--- Input records ---

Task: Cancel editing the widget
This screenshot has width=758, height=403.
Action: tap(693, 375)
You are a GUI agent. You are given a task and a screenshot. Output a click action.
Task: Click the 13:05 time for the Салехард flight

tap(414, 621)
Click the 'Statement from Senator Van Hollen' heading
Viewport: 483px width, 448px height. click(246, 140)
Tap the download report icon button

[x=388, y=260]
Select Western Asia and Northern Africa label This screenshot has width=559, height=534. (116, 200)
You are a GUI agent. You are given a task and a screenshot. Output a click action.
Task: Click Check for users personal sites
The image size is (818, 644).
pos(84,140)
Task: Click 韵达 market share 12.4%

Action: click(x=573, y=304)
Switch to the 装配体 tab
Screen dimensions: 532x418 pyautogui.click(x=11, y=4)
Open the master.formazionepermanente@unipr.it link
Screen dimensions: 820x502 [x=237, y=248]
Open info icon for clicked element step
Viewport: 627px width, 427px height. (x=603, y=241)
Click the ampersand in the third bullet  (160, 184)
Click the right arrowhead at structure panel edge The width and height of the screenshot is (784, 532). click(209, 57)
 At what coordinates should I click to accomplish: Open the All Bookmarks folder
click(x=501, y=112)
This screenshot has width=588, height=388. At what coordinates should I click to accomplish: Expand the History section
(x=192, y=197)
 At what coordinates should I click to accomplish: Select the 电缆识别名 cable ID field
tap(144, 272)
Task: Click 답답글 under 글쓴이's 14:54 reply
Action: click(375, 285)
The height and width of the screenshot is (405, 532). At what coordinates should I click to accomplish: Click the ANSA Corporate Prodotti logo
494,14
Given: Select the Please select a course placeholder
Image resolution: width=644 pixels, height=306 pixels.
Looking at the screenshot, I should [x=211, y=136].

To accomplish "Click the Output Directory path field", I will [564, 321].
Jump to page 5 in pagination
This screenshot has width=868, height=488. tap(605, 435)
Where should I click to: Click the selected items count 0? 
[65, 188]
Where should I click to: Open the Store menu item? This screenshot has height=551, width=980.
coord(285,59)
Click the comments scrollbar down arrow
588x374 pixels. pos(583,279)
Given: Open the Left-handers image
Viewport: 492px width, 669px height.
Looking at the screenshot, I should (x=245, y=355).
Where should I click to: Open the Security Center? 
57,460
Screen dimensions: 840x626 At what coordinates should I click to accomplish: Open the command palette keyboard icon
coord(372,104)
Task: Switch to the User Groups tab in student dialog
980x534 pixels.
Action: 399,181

--- How to complete this task ---
Write down, word for word, the lines above from the one containing "The image size is (818, 644)." through the one containing "Click the right", both ends included.

--- Output of the exercise ---
The image size is (818, 644).
pos(84,140)
Task: Click 韵达 market share 12.4%

Action: click(x=573, y=304)
Switch to the 装配体 tab
Screen dimensions: 532x418 pyautogui.click(x=11, y=4)
Open the master.formazionepermanente@unipr.it link
Screen dimensions: 820x502 [x=237, y=248]
Open info icon for clicked element step
Viewport: 627px width, 427px height. (x=603, y=241)
Click the ampersand in the third bullet  (160, 184)
Click the right arrowhead at structure panel edge The width and height of the screenshot is (784, 532). click(209, 57)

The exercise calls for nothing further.